[Stored items from a collection]
####
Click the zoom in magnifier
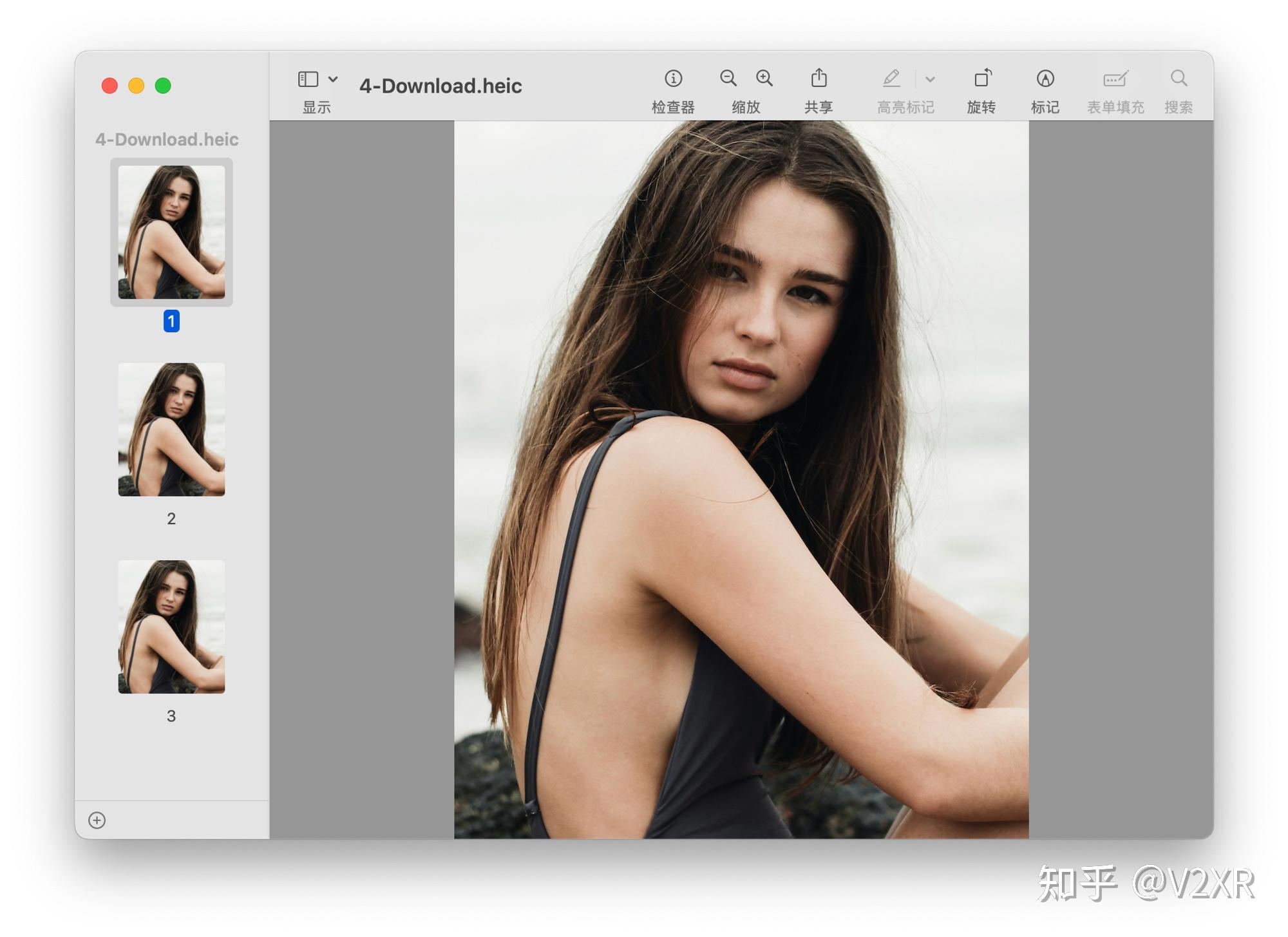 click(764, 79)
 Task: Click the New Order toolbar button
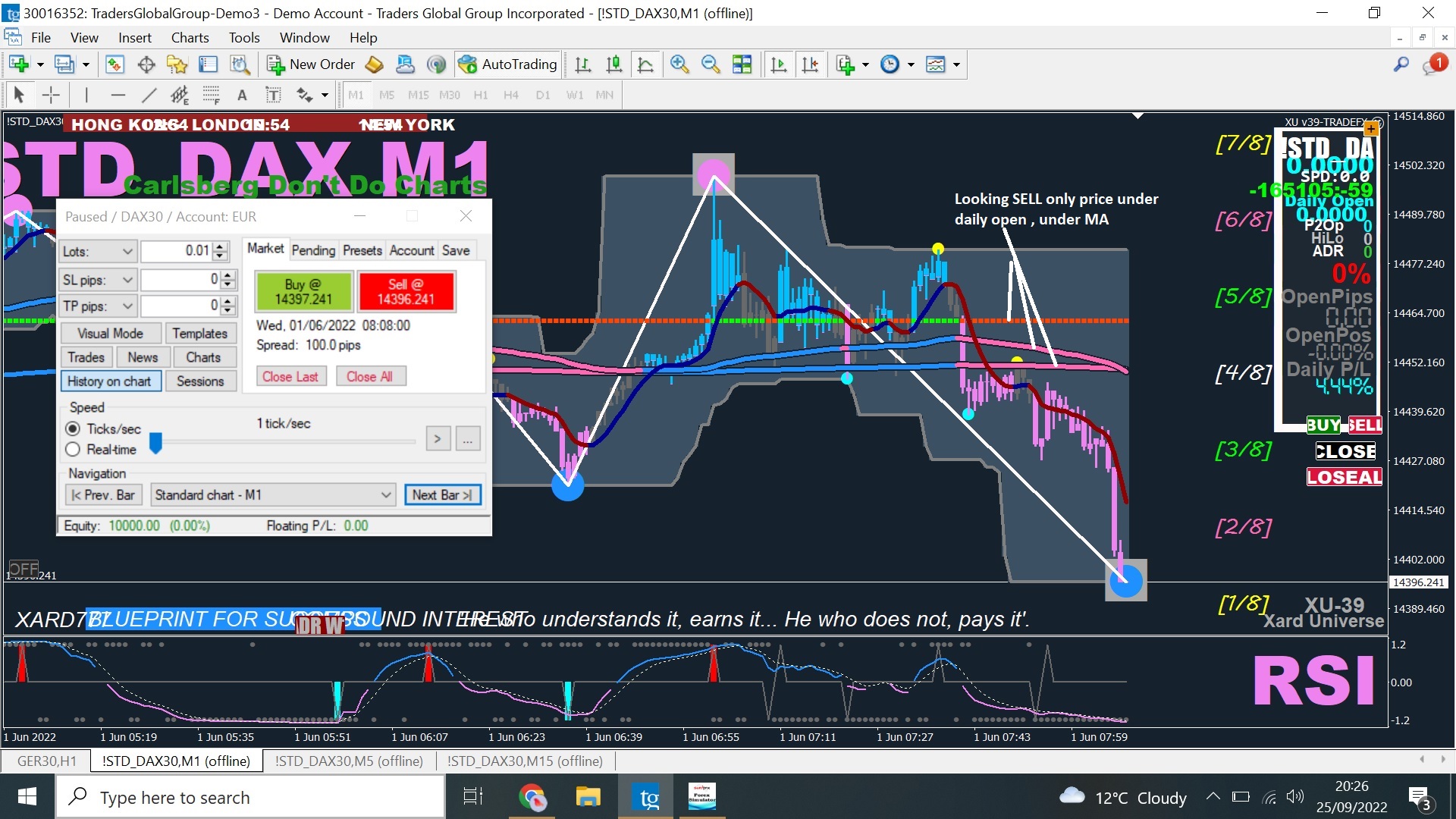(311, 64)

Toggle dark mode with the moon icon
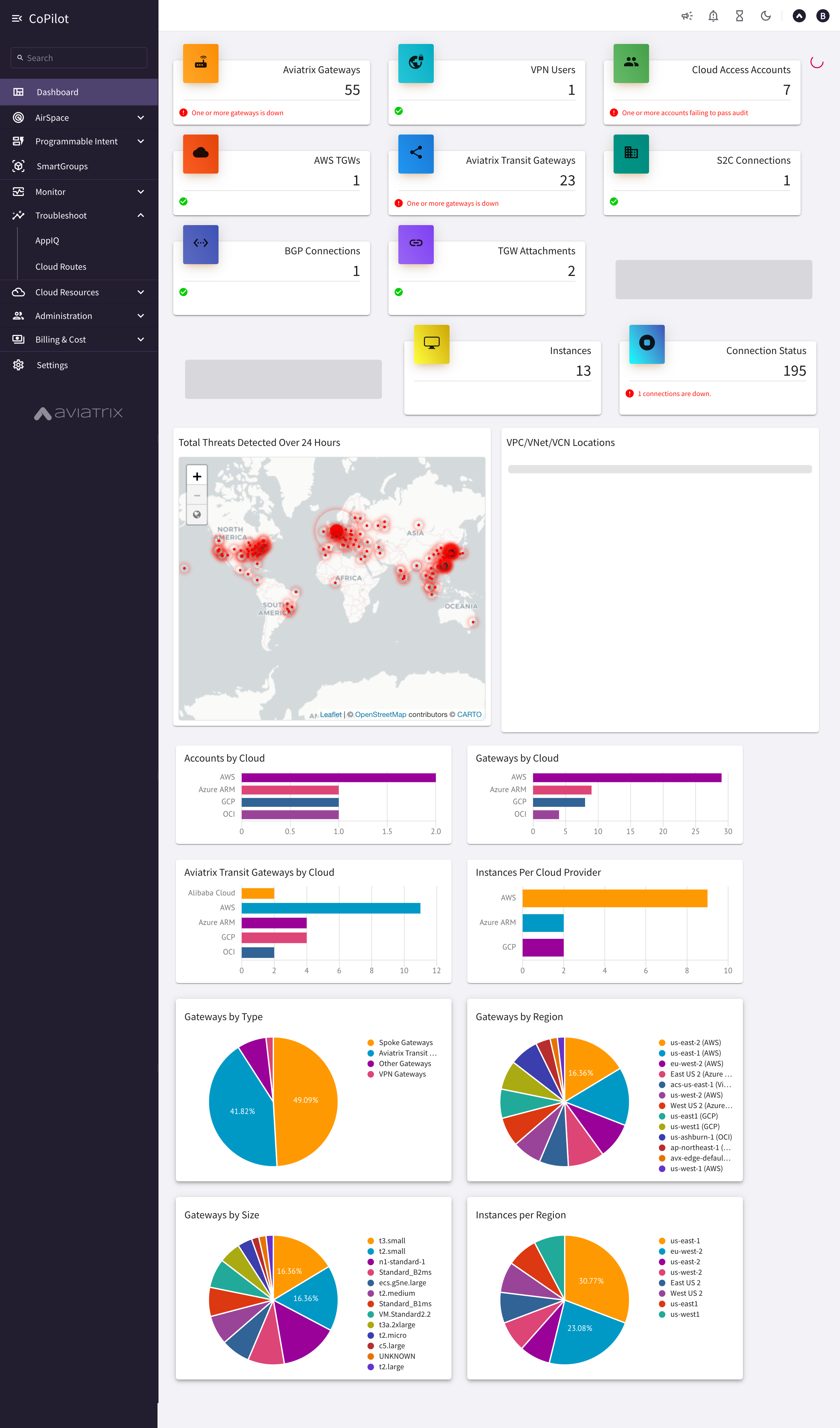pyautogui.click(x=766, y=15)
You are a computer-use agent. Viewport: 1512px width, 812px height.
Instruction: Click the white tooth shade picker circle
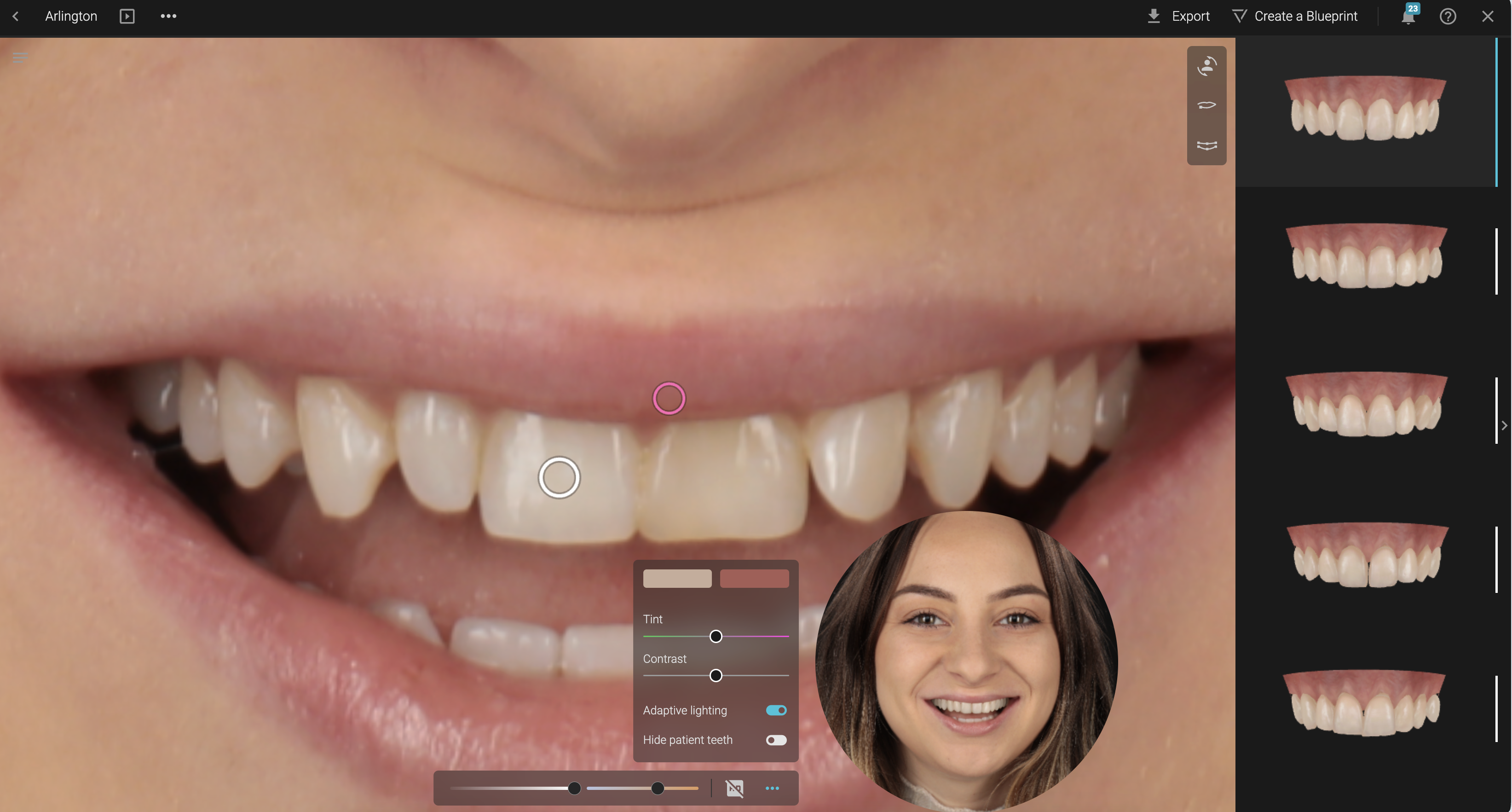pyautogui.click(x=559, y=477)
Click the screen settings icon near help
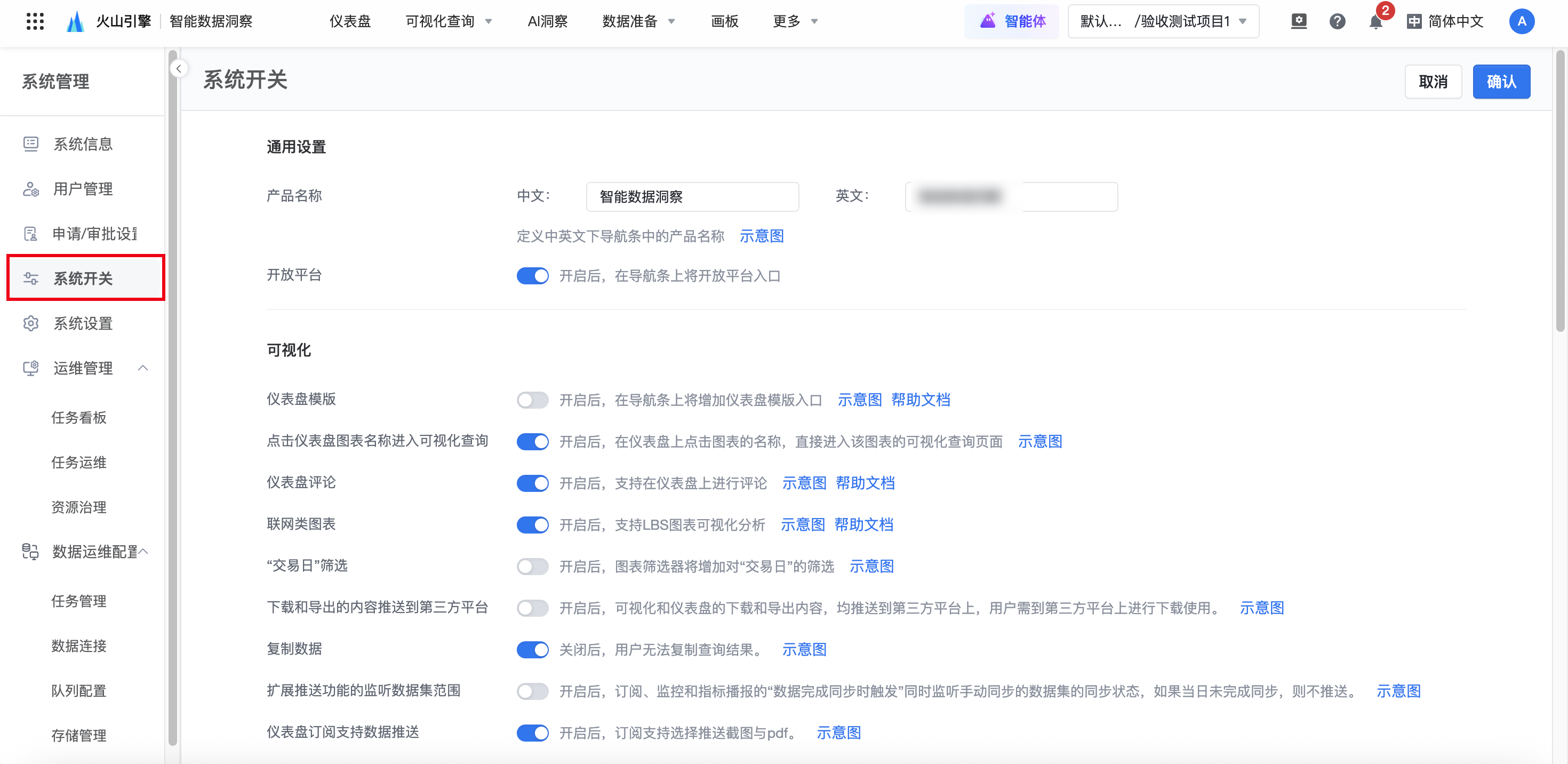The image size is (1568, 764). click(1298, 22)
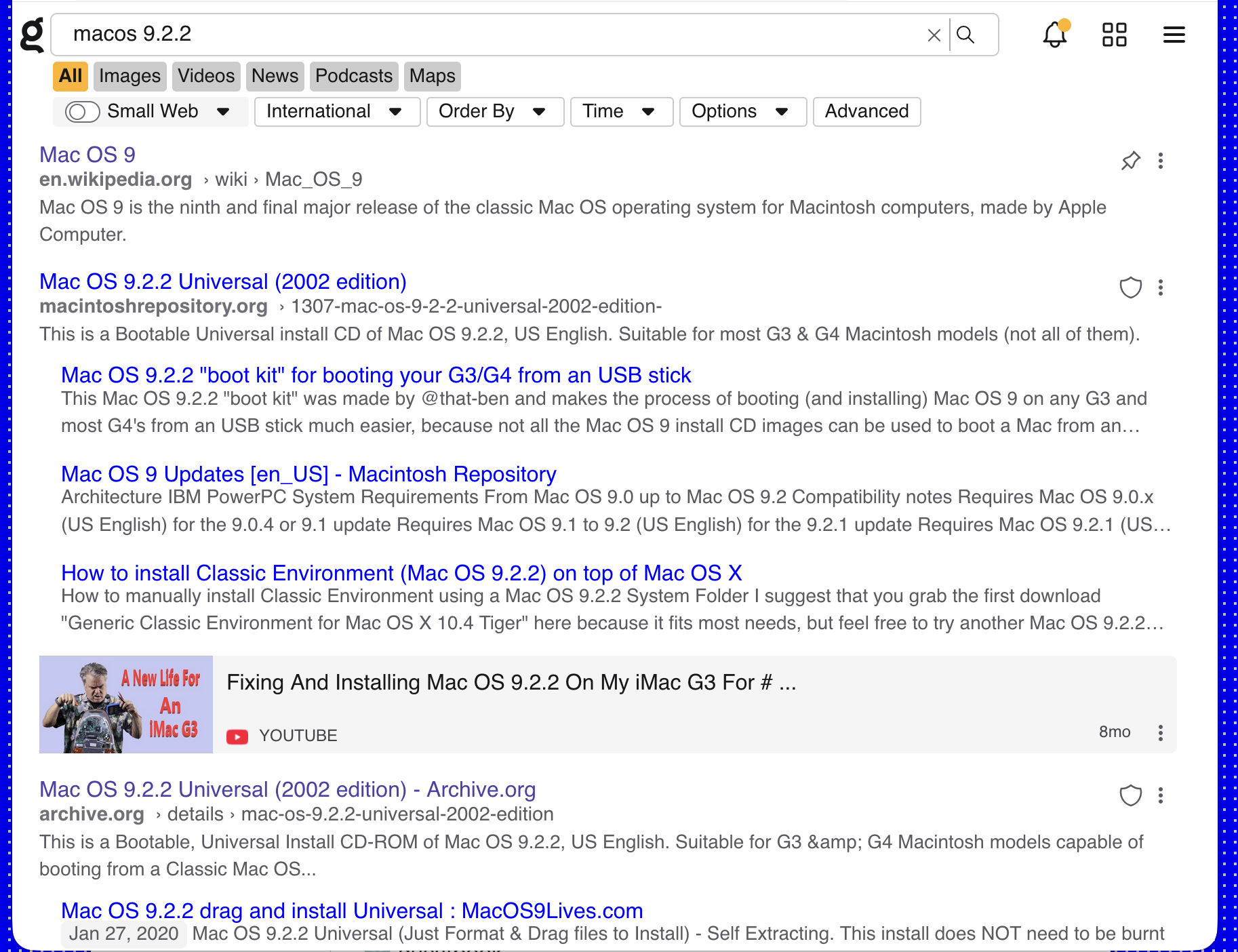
####
The records shown above are to be repeated exactly, with the pictures left out.

:: Task result ::
Click the zoom in magnifier
 click(764, 79)
 Task: Click the New Order toolbar button
(311, 64)

Toggle dark mode with the moon icon
pyautogui.click(x=766, y=15)
You are a computer-use agent. Viewport: 1512px width, 812px height.
Instruction: Click the white tooth shade picker circle
pyautogui.click(x=559, y=477)
Click the screen settings icon near help
The image size is (1568, 764). click(1298, 22)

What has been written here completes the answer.